California Republicans remain in denial about the role of President Trump in their worst shellacking in history. The party’s national committeeman Shawn Steel blames Democratic money, organization, mobilization, demographics, registration, but specifically “not President Trump.” But an actual look at the final results shows that this disaster was Trump, all Trump and nothing but Trump.

This is apparent by examining one of the most interesting factoids about this election. Had Republican Congressional candidates ran as well as their party’s candidate for governor, John Cox, they would have saved four of the seven seats they lost.
That is because Cox actually carried the districts of defeated Reps. Jeff Denham (R-Modesto), GOP candidate Young Kim, (Northern Orange County), Rep. Mimi Walters (R-Laguna Niguel), and Dana Rohrabacher (R-Huntington Beach). Cox also outran two of the other three Republicans who lost Rep. Steve Knight (R-Antelope Valley) and Diane Harkey (Orange-San Diego counties).

The California Target Book has unearthed a few other interesting tidbits about the November election. The gas tax repealer (Proposition 6), on which Republicans placed such hope, actually carried every single GOP-held congressional district, including all seven districts that they lost. Steve Poizner, the former Republican insurance commissioner running for his old job as a no party preference, carried 20 Congressional districts, including all but one of the 14 GOP districts.

There is only one way to read these results: if you could be tied to Trump, you were a goner. Trump, rather than simply the party label, was the key to the Republican disaster.

Republicans should have seen it coming, but they apparently did not. Led by now House Minority Leader Kevin McCarthy, California Republicans voted for half baked ideas like repealing Obamacare with no replacement in sight, and a Republican tax plan that was specifically written to hurt rich states like California. The GOP’s tax bill capped the deduction for state and local taxes in such a way as to raise taxes for many wealthy Californians.

But these people live in places like Orange County, and this was a factor in the loss of all the Orange County GOP congressional districts, even those carried by gubernatorial candidate Cox. One quarter of all the Republican congressional losses were in just two high income states; California and New Jersey.

Interestingly, Cox received 38 percent statewide, just two points below the GOP candidate running against Gov. Jerry Brown in 2014. And he ran six percent better than Trump who received only 31.6 percent in 2016. In fact, Cox outran Trump by 200,000 votes despite a lower turnout.
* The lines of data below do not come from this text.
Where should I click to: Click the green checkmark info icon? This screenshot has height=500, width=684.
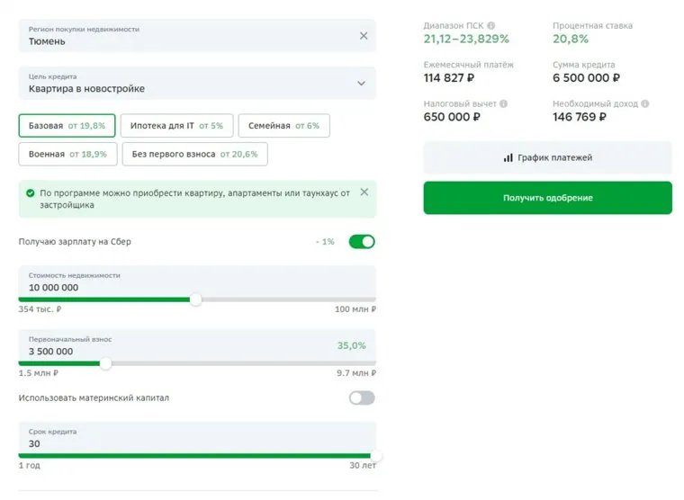pyautogui.click(x=31, y=193)
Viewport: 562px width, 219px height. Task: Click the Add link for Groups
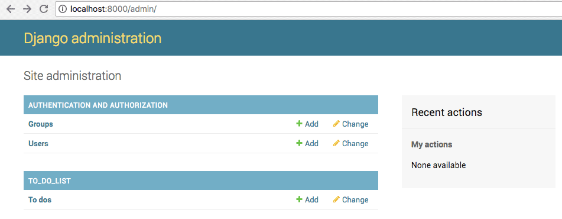coord(311,124)
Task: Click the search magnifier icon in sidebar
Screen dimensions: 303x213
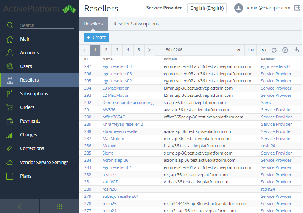Action: click(x=10, y=25)
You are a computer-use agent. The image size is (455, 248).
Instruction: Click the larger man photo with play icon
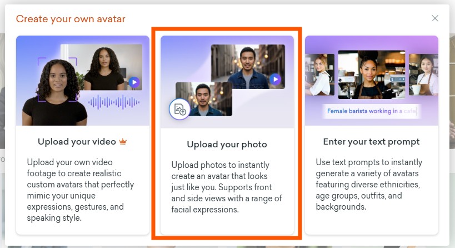point(248,66)
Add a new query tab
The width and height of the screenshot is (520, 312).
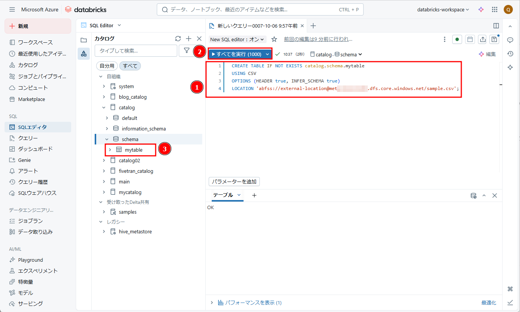click(313, 26)

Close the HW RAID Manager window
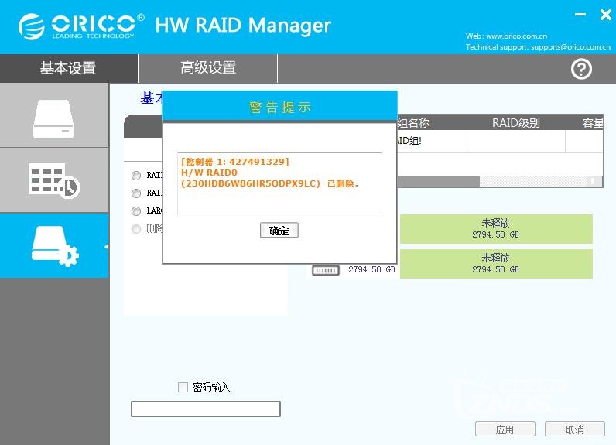tap(605, 15)

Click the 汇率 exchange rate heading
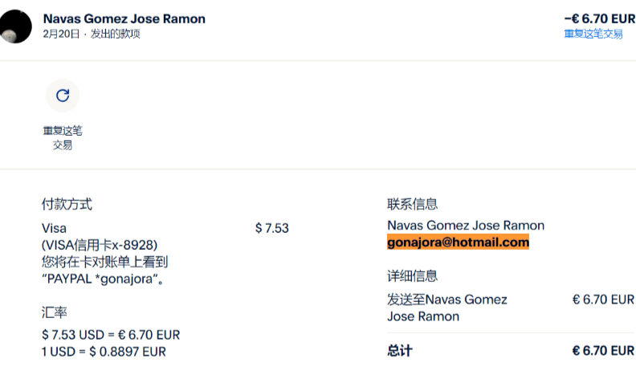pyautogui.click(x=54, y=311)
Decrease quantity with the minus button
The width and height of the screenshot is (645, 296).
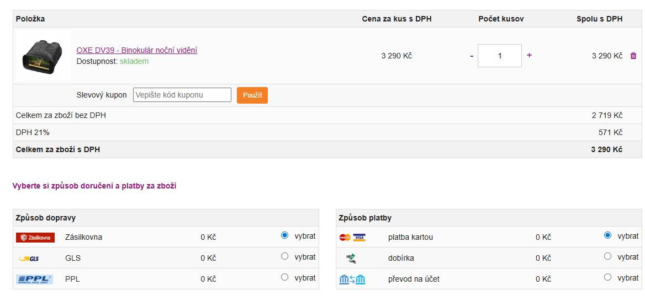point(472,56)
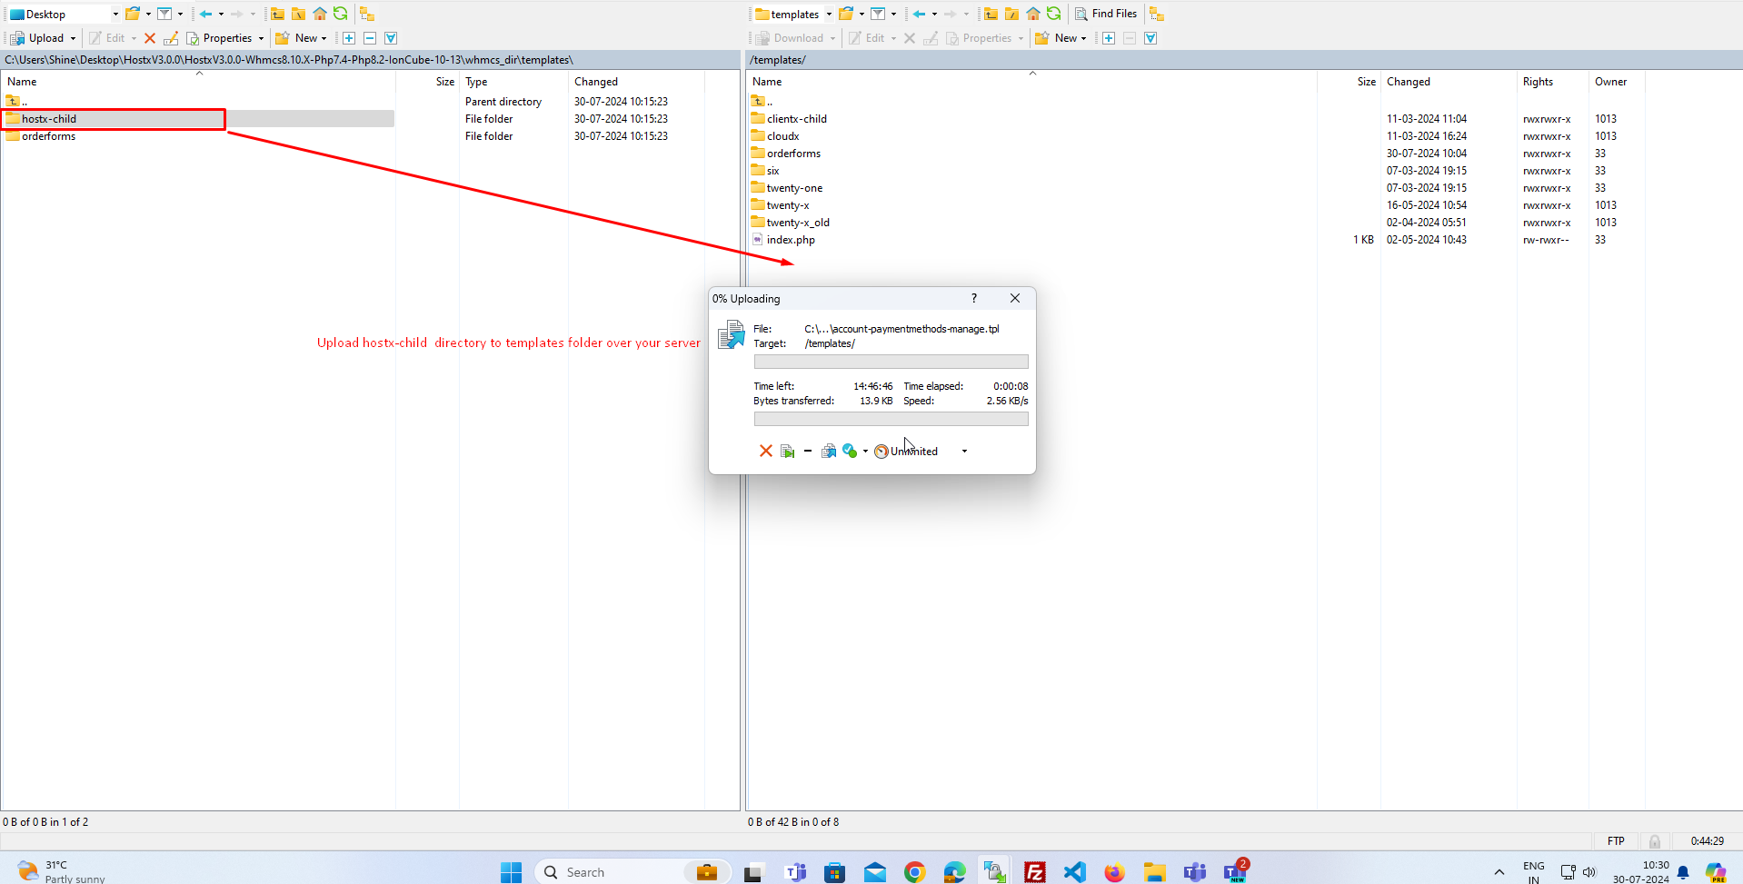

But turnout was the real story of how Trump destroyed the California Republican Party. In 2014, just 42 percent of voters turned out, and off year elections had experienced a declining turnout for years. But in 2018, 64 percent of voters turned out, an historical high driven by visceral hatred of Trump among Democrats and many independents. This was manifest in very effective Democratic vote harvesting of mail ballots from low propensity voters. Democrats passed a clever piece of legislation that allows vote harvesting, picking up and delivering someone else’s ballot. Having made this legal, Democratic operatives mastered it, using Trump hate as an organizing tool.

It worked magnificently. Some 40 percent of the ballots were counted days after the election. Republicans did fine in the early vote, and even on election day. Four of the seven seats that were lost had Republicans in the lead on election night, but not after the Democratic vote harvesting blew them away.

Here are the Republican totals before and after election day for the four House seats: CD 10, Denham, 51 percent election night, 45 percent in the late vote. CD 21, Valadeo, 54 percent election night, 44 percent in the late vote. CD 39 Kim, 51 percent election night, 44 percent in the late vote. CD 45, Walters, 52 percent election night, 42 percent in the late vote.

Republicans are now at this historic low in California, but it will only get worse if Trump heads the ticket in 2020. Any Republican up next year ought to hope that somehow Trump is impeached and convicted, and that Vice President Pence is at the top of the ticket. With Trump on the ballot it is not unreasonable to expect Republicans to lose another four State Senate seats (that were not up in 2018), more Assembly members, and a congressman or two. The bottom has not yet been reached.